Textauszug >>
────────
Rezension

Großartiger Abschluss der Saga

Das Weingut. Tage des Schicksals - Marie Lacrosse

Das Weingut. Tage des Schicksals
von Marie Lacrosse

Bewertet mit 5 Sternen

„...Durch den zarten Schleier hindurch strahlten Irenes blaue Augen wie zwei funkelnde Saphire. Franz zog sie sanft in seine Arme. Für einen Augenblick versanken sie in einem innigen Kuss. Vergessen waren die schweren Jahre voller Enttäuschungen und Entbehrungen...“

 

Wir schreiben das Jahr 1874. In der Kirche St. Ulrich in Altenstadt findet die Trauung von Franz Gerban, den Besitzer einer Weinhandlung, und Irene statt. Geschickt nutzt die Autorin díe Gelegenheit, in Irenes Gedanken die Geschehnisse der ersten beiden Teile der Saga Revue passieren zu lassen.

Obwohl Franz` Schwester Mathilde kurze Zeit später einen Fabrikanten heiraten wird, ist sie die alte Zimtzicke geblieben. Sie gönnt Irene nicht einmal das Schwarze unter den Fingernägeln.

Die Autorin hat erneut eine fesselnde Familiensaga geschrieben. Die Geschichte hat mich schnell in ihren Bann gezogen.
────────
Bereitgestelltes Material >>
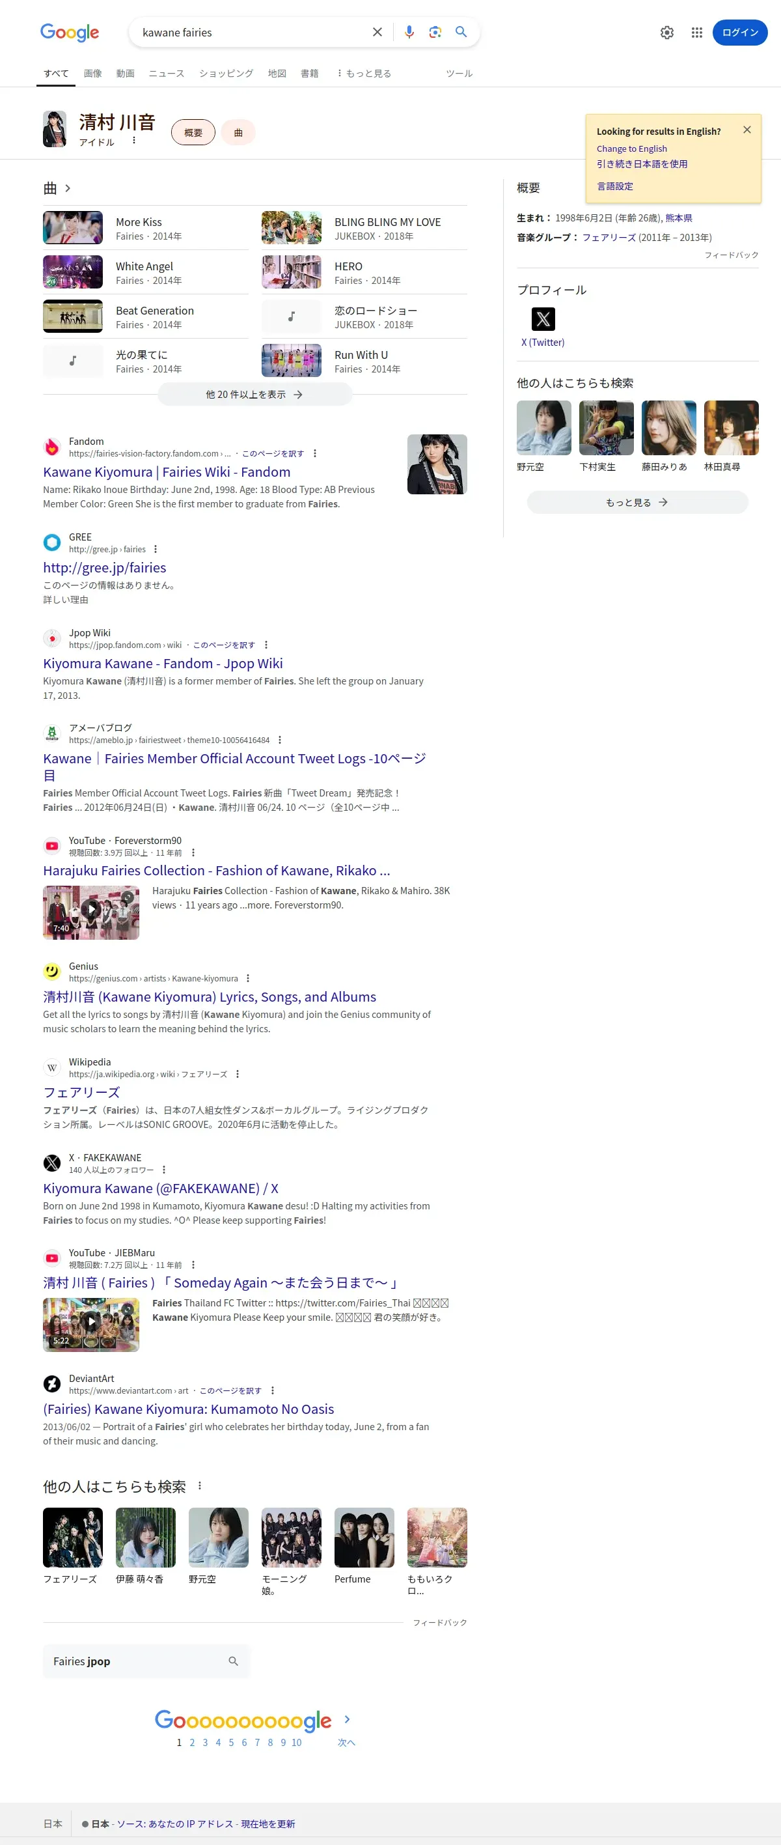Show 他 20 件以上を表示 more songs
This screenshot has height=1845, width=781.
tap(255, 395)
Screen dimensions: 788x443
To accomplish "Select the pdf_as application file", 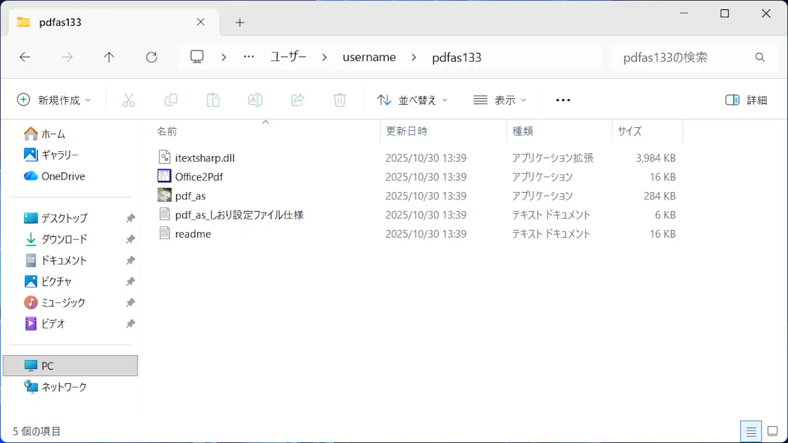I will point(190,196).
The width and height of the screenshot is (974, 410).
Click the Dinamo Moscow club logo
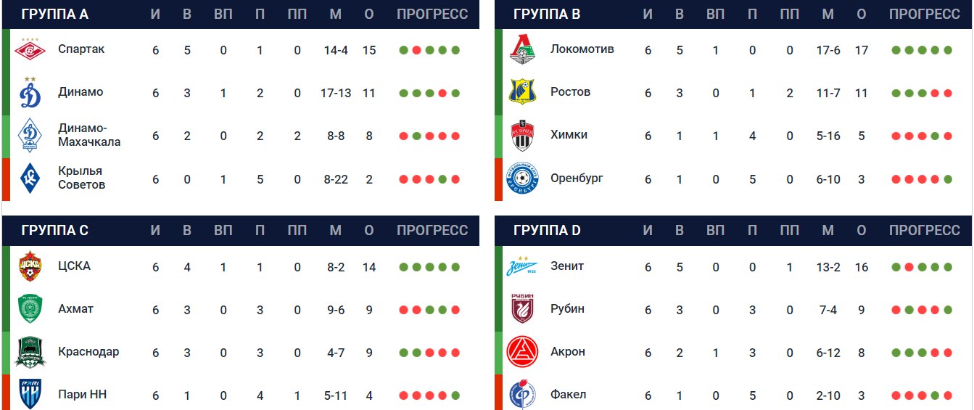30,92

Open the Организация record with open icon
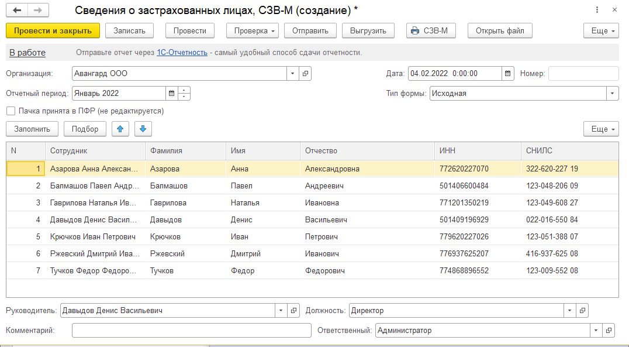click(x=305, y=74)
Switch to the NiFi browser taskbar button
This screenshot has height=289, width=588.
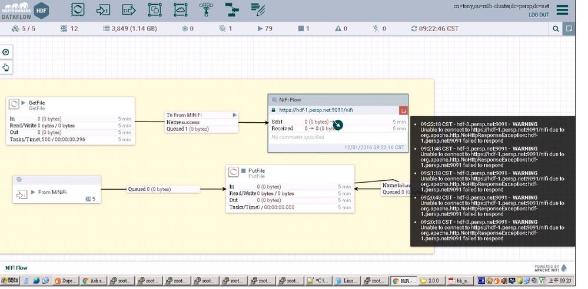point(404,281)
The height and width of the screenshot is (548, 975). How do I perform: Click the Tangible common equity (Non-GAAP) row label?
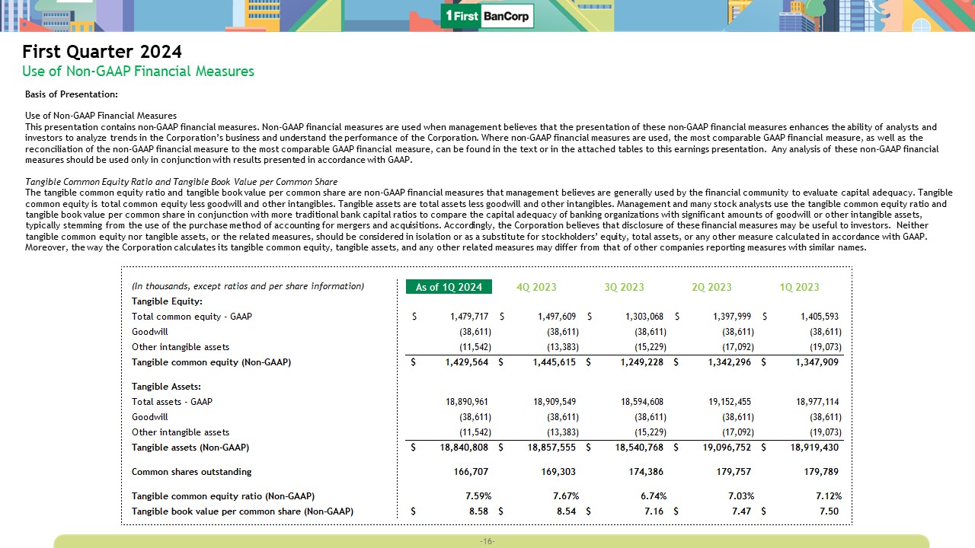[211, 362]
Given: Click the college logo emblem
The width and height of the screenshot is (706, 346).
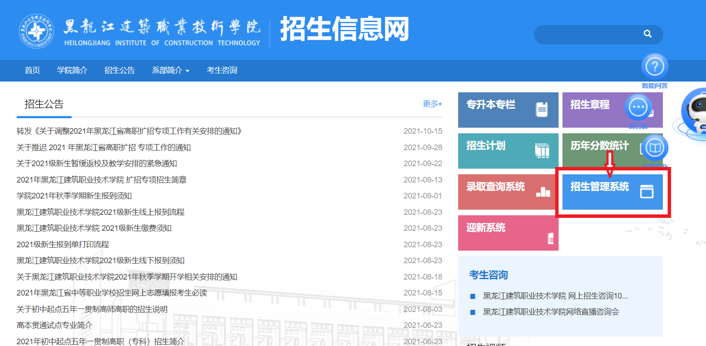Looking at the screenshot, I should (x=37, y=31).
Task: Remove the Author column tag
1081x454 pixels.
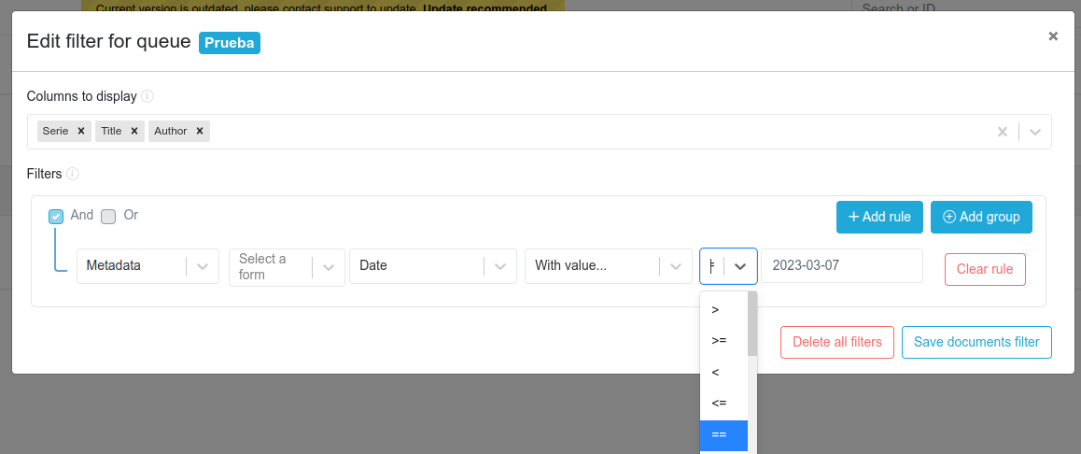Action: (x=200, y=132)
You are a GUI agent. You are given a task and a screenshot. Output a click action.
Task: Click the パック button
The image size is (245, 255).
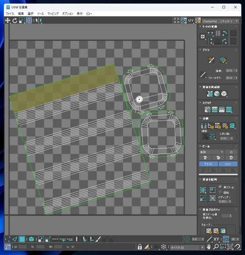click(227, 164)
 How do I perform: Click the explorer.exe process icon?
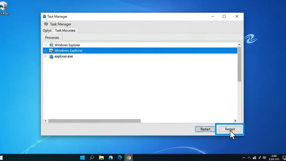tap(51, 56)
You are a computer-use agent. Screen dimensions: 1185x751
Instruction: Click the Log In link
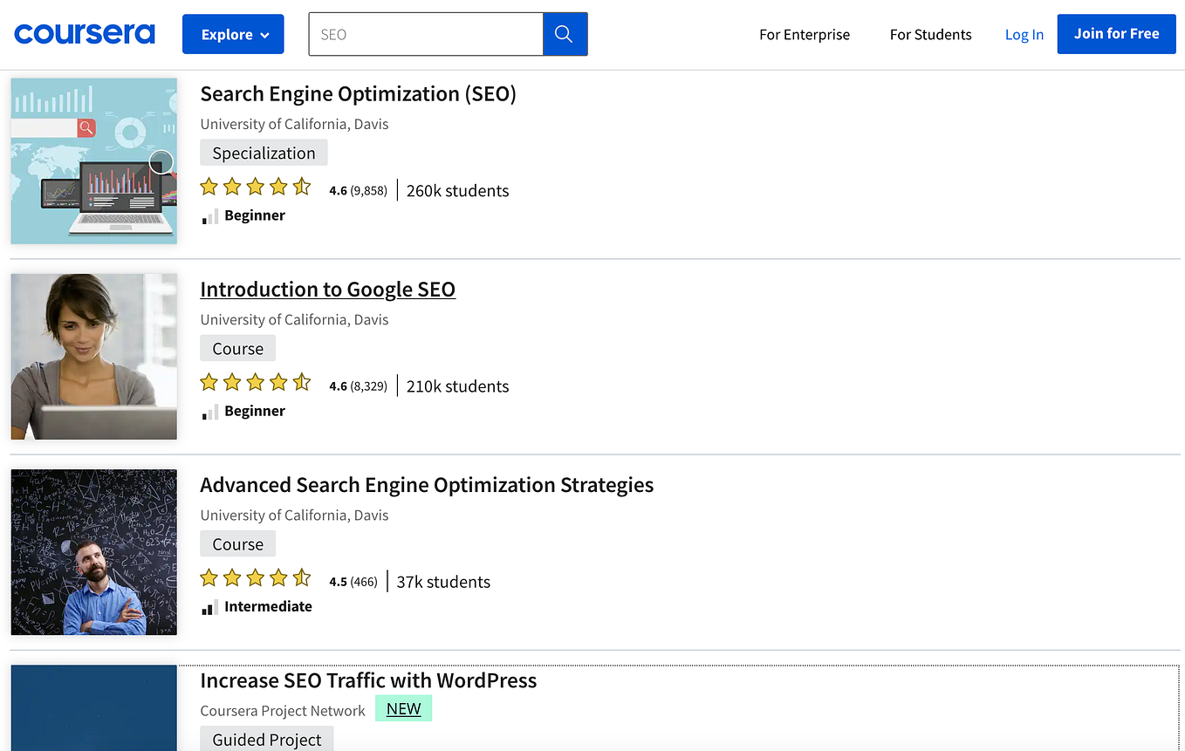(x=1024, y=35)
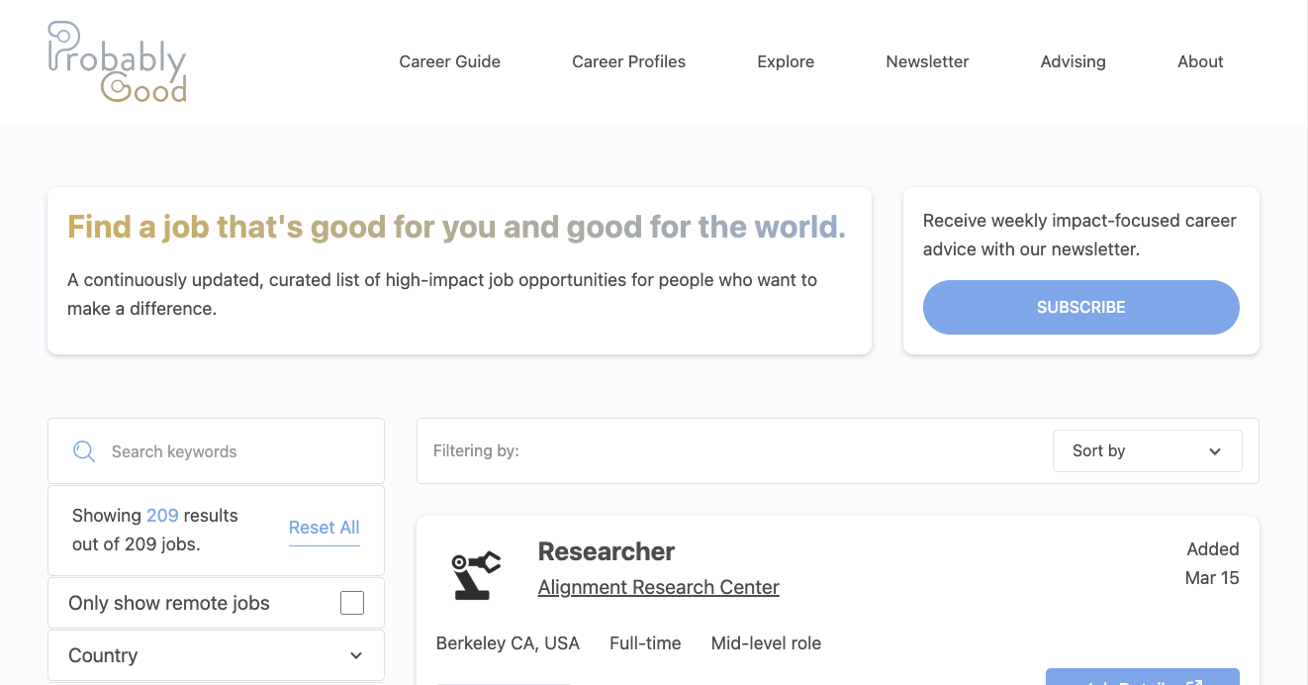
────────
Aufgaben >>
1. In welcher Kirche findet laut der Rezension zu „Das Weingut. Tage des Schicksals“ die Trauung von Franz und Irene statt?
2. Schreibe die Rezension zu „Das Weingut. Tage des Schicksals“ nach ihrem letzten Satz weiter.
Das Material hat mit dem Textauszug nichts zu tun.

Lösungen >>
1. In der Kirche St. Ulrich in Altenstadt.

2.
Der Schriftstil lässt sich angenehm lesen. Franz und Irene bekommen zwei Zwillingsmädchen. Als Frau und Mutter aber fühlt sich Irene nicht ausgelastet. Hinzu kommt, dass Franz häufig abwesend ist. Zum einen ist das seinen Kontakten zu den Kunden geschuldet, zum anderen engagiert er sich politisch. Irene sucht und findet eine Aufgabe, indem sie sich für die Rechte der Arbeiterfrauen einsetzt. Als sie dabei Josef wieder trifft, reagiert Franz mit Eifersucht. Die Ehe kommt an einen Scheideweg.

Auch Mathilde muss lernen, dass sie als Ehefrau anders zu agieren hat, als sie es als verwöhnte Tochter ihres Vaters gewohnt war.

Sehr gut werden die Zeitverhältnisse wiedergegeben. Durch Irenes Arbeit lerne ich die katastrophalen Lebensverhältnisse der Leineweber, aber auch die schwierige Situation des Dienstpersonals kennen. Schläge bei Verfehlungen sind keine Seltenheit.

 

„...Obwohl sie in ihrer Zeit als Fabrikarbeiterin so manches Elend gesehen und auch selbst durchlebt hatte, übertrafen die Zustände in Herxheim alles, was sie bis dahin kennengelernt hatte. […] Ein Mädchen, das Irene nicht älter als sechs Jahre schätzte, drehte ein Spinnrad...“

 

Franz ermöglicht mir einen Blick in die Arbeit des Parlaments. Gleichzeitig geht er im Weinanbau neue Wege. Das darf ich mitverfolgen und Gelungenes und Probleme registrieren.

Der ruhende Pol in der Geschichte ist Pauline, Franz` Mutter. Sie hat harte Zeiten hinter sich und wirkt ausgleichend. Das ändert allerdings nichts daran, dass sie gegebenenfalls Franz den Kopf wäscht, genauso wie es Minna, Irenes Freundin, mit Irene macht. Beide Ehepartner nehmen sich in gewissen Situationen an Sturheit nichts.

Irene lernt August Bebel kennen. Das Gespräch zwischen den beiden gehört zu einem der vielen fein ausgearbeiteten Dialoge. Er ist erstaunt, dass Franz Irenes tun billigt und ihr eine gewisse Summe dafür zur Verfügung stellt. Das ist in damaliger Zeit ungewöhnlich.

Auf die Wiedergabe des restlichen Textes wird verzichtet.